How do the records below read from their first line through the line containing "You are a computer-use agent. The"? Write those lines out exactly.

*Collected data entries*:
# # # #

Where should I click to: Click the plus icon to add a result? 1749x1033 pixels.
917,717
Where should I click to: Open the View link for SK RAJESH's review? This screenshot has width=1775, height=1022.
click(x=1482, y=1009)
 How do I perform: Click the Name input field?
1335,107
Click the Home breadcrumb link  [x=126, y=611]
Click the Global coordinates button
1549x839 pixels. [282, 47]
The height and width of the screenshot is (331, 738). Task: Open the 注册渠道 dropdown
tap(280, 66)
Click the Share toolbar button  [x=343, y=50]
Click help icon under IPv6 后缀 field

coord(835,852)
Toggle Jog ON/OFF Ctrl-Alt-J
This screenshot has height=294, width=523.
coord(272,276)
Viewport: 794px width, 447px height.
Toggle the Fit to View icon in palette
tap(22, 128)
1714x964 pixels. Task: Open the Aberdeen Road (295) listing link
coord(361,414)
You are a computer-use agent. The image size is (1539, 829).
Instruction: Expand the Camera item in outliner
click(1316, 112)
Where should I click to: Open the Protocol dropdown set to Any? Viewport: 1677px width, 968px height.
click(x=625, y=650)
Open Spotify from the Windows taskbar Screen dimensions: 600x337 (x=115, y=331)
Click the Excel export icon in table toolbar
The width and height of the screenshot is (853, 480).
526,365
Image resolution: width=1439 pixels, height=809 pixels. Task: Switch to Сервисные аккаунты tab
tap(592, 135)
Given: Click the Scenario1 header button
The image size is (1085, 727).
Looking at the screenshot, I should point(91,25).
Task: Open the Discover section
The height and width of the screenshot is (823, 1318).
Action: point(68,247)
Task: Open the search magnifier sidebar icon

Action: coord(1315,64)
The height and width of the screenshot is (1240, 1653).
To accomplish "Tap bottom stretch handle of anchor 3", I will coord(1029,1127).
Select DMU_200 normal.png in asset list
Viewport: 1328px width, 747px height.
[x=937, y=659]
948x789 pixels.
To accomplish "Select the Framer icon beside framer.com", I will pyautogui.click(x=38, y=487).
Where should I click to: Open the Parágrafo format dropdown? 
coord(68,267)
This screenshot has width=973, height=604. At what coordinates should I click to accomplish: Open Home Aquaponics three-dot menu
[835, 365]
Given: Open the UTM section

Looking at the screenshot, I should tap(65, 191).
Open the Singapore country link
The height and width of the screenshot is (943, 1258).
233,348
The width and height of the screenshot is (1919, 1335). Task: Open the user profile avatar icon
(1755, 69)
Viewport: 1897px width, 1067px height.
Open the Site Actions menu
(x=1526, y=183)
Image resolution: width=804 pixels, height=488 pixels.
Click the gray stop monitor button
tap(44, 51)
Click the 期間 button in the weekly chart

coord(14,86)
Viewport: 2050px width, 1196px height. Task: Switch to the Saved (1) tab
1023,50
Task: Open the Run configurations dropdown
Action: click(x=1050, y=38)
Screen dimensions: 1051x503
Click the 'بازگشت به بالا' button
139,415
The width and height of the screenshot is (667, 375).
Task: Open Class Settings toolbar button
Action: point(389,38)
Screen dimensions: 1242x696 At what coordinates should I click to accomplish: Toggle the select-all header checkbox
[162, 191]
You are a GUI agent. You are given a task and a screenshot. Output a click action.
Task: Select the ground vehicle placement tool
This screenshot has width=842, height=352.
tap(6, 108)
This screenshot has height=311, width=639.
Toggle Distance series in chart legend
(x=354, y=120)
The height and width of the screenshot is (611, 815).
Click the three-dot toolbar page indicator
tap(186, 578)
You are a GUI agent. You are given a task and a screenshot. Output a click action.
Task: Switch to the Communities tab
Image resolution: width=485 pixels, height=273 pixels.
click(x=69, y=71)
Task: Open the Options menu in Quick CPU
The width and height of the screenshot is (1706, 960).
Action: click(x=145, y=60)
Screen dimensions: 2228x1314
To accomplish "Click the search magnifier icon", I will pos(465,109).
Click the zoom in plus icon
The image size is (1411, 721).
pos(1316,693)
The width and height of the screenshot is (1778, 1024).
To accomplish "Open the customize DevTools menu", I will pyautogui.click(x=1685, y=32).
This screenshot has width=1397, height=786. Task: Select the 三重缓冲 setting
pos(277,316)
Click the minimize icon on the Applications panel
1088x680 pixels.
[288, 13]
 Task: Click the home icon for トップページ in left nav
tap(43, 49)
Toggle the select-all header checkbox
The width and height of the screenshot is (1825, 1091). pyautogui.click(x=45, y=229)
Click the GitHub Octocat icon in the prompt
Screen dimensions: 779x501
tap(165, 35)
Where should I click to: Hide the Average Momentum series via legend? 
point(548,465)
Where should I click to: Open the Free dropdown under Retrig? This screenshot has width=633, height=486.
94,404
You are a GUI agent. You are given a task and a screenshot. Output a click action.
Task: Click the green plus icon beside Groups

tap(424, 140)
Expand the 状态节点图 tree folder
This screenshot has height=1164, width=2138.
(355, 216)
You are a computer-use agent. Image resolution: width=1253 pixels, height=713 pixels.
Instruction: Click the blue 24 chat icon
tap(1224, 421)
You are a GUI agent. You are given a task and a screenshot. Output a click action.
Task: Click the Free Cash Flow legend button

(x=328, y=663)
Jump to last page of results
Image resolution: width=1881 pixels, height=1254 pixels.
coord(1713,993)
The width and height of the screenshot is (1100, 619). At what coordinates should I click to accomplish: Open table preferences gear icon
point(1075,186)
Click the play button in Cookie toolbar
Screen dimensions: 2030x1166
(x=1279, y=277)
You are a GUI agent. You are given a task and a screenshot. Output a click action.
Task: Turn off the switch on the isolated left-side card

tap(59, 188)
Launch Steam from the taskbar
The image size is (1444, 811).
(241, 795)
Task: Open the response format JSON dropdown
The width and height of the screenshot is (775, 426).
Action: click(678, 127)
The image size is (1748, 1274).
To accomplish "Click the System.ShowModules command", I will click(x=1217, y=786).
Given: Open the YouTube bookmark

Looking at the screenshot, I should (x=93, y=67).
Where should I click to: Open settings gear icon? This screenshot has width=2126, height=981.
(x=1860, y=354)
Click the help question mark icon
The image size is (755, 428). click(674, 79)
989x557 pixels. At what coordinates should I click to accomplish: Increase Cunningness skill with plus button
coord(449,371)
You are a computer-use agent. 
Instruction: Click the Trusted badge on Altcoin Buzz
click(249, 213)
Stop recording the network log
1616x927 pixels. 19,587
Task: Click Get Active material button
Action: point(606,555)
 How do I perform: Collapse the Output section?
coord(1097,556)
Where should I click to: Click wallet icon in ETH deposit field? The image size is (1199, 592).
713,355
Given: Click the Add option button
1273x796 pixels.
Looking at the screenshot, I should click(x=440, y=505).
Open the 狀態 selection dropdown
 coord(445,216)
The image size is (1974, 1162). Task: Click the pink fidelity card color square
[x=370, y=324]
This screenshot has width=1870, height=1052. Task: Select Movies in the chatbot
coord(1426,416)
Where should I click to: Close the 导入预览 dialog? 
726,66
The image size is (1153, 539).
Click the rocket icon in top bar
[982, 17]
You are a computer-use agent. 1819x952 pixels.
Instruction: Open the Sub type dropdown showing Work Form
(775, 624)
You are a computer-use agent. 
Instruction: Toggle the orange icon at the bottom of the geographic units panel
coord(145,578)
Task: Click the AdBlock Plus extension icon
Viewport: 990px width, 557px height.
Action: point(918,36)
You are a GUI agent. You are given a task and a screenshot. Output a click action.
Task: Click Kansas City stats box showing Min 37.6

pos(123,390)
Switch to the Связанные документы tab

# # # #

*Task solution*:
Where should I click to: Click the plus icon to add a result? 1749x1033 pixels.
917,717
Where should I click to: Open the View link for SK RAJESH's review? This screenshot has width=1775, height=1022.
click(x=1482, y=1009)
 How do I perform: Click the Name input field?
1335,107
Click the Home breadcrumb link  [x=126, y=611]
Click the Global coordinates button
1549x839 pixels. [282, 47]
The height and width of the screenshot is (331, 738). Task: Open the 注册渠道 dropdown
tap(280, 66)
Click the Share toolbar button  [x=343, y=50]
Click help icon under IPv6 后缀 field

coord(835,852)
Toggle Jog ON/OFF Ctrl-Alt-J
This screenshot has height=294, width=523.
coord(272,276)
Viewport: 794px width, 447px height.
Toggle the Fit to View icon in palette
tap(22, 128)
1714x964 pixels. Task: Open the Aberdeen Road (295) listing link
coord(361,414)
You are a computer-use agent. The image size is (1539, 829).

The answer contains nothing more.